> On May 17, 2019, at 2:06 PM, Alexei Starovoitov <a...@fb.com> wrote:
> 
> On 5/17/19 11:40 AM, Song Liu wrote:
>> +Alexei, Daniel, and bpf
>> 
>>> On May 17, 2019, at 2:10 AM, Peter Zijlstra <pet...@infradead.org> wrote:
>>> 
>>> On Fri, May 17, 2019 at 04:15:39PM +0800, Kairui Song wrote:
>>>> Hi, I think the actual problem is that bpf_get_stackid_tp (and maybe
>>>> some other bfp functions) is now broken, or, strating an unwind
>>>> directly inside a bpf program will end up strangely. It have following
>>>> kernel message:
>>> 
>>> Urgh, what is that bpf_get_stackid_tp() doing to get the regs? I can't
>>> follow.
>> 
>> I guess we need something like the following? (we should be able to
>> optimize the PER_CPU stuff).
>> 
>> Thanks,
>> Song
>> 
>> 
>> diff --git i/kernel/trace/bpf_trace.c w/kernel/trace/bpf_trace.c
>> index f92d6ad5e080..c525149028a7 100644
>> --- i/kernel/trace/bpf_trace.c
>> +++ w/kernel/trace/bpf_trace.c
>> @@ -696,11 +696,13 @@ static const struct bpf_func_proto 
>> bpf_perf_event_output_proto_tp = {
>>         .arg5_type      = ARG_CONST_SIZE_OR_ZERO,
>>  };
>> 
>> +static DEFINE_PER_CPU(struct pt_regs, bpf_stackid_tp_regs);
>>  BPF_CALL_3(bpf_get_stackid_tp, void *, tp_buff, struct bpf_map *, map,
>>            u64, flags)
>>  {
>> -       struct pt_regs *regs = *(struct pt_regs **)tp_buff;
>> +       struct pt_regs *regs = this_cpu_ptr(&bpf_stackid_tp_regs);
>> 
>> +       perf_fetch_caller_regs(regs);
> 
> No. pt_regs is already passed in. It's the first argument.
> If we call perf_fetch_caller_regs() again the stack trace will be wrong.
> bpf prog should not see itself, interpreter or all the frames in between.
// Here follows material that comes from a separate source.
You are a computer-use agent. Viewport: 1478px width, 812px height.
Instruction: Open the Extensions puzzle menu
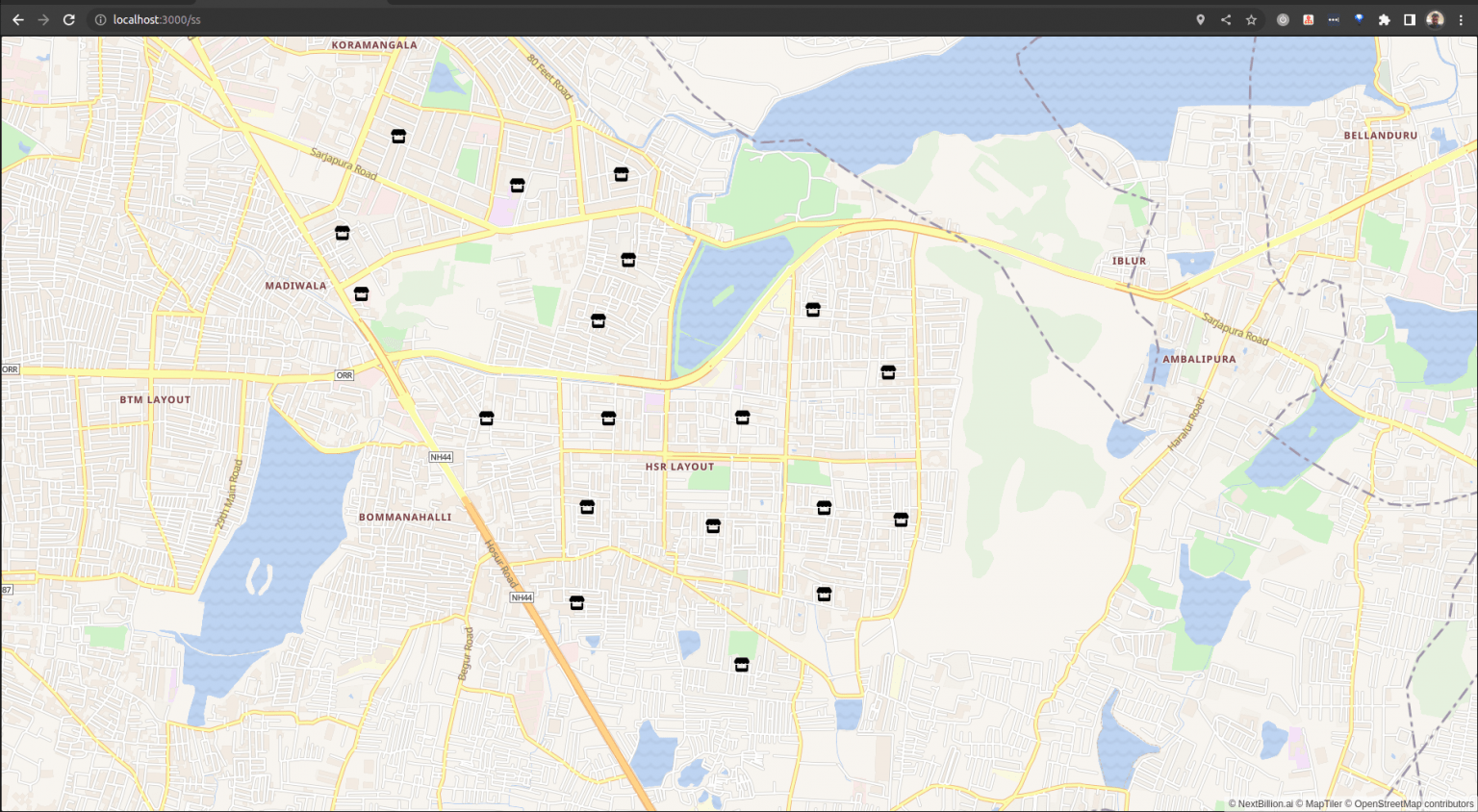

Thanks Alexei! I get it now. 

In bpf_get_stackid_tp(), the pt_regs is get by dereferencing the first field
of tp_buff:

        struct pt_regs *regs = *(struct pt_regs **)tp_buff;

tp_buff points to something like

        struct sched_switch_args {
                unsigned long long pad;
                char prev_comm[16];
                int prev_pid;
                int prev_prio;
                long long prev_state;
                char next_comm[16];
                int next_pid;
                int next_prio;
        };

where the first field "pad" is a pointer to pt_regs. 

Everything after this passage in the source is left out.